── Records for this exercise ──

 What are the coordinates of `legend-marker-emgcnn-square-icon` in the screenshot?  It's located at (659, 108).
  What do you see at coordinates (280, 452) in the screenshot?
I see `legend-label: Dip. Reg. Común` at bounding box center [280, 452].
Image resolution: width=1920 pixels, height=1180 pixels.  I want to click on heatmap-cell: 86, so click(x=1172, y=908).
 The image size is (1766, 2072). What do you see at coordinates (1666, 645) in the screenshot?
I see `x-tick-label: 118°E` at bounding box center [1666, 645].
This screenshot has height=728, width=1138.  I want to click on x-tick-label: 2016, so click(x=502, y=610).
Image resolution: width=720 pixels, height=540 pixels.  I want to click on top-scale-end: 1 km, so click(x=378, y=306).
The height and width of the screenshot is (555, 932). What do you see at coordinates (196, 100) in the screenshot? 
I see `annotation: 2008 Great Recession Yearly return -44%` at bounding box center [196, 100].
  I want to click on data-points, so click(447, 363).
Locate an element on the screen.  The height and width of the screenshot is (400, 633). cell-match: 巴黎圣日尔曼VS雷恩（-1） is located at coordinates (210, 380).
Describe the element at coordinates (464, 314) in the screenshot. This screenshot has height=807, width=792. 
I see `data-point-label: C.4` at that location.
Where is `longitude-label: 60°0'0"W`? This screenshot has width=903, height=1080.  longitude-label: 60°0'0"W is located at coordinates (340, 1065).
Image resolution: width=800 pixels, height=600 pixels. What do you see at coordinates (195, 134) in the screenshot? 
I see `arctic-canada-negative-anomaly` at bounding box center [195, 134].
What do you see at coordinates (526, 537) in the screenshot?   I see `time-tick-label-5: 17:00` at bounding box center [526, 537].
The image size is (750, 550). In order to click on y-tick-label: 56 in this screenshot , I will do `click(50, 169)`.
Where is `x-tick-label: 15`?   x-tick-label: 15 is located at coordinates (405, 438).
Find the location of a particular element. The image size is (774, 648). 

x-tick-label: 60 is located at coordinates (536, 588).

───

Directions: Copy out the entire listing above word for word, from its first line through its last.

Output for this task:
 What are the coordinates of `legend-marker-emgcnn-square-icon` in the screenshot?  It's located at (659, 108).
  What do you see at coordinates (280, 452) in the screenshot?
I see `legend-label: Dip. Reg. Común` at bounding box center [280, 452].
Image resolution: width=1920 pixels, height=1180 pixels.  I want to click on heatmap-cell: 86, so click(x=1172, y=908).
 The image size is (1766, 2072). What do you see at coordinates (1666, 645) in the screenshot?
I see `x-tick-label: 118°E` at bounding box center [1666, 645].
This screenshot has height=728, width=1138.  I want to click on x-tick-label: 2016, so click(x=502, y=610).
Image resolution: width=720 pixels, height=540 pixels.  I want to click on top-scale-end: 1 km, so click(x=378, y=306).
The height and width of the screenshot is (555, 932). What do you see at coordinates (196, 100) in the screenshot? 
I see `annotation: 2008 Great Recession Yearly return -44%` at bounding box center [196, 100].
  I want to click on data-points, so click(447, 363).
Locate an element on the screen.  The height and width of the screenshot is (400, 633). cell-match: 巴黎圣日尔曼VS雷恩（-1） is located at coordinates (210, 380).
Describe the element at coordinates (464, 314) in the screenshot. This screenshot has height=807, width=792. 
I see `data-point-label: C.4` at that location.
Where is `longitude-label: 60°0'0"W`? This screenshot has width=903, height=1080.  longitude-label: 60°0'0"W is located at coordinates (340, 1065).
Image resolution: width=800 pixels, height=600 pixels. What do you see at coordinates (195, 134) in the screenshot? 
I see `arctic-canada-negative-anomaly` at bounding box center [195, 134].
What do you see at coordinates (526, 537) in the screenshot?   I see `time-tick-label-5: 17:00` at bounding box center [526, 537].
The image size is (750, 550). In order to click on y-tick-label: 56 in this screenshot , I will do `click(50, 169)`.
Where is `x-tick-label: 15`?   x-tick-label: 15 is located at coordinates (405, 438).
Find the location of a particular element. The image size is (774, 648). 

x-tick-label: 60 is located at coordinates (536, 588).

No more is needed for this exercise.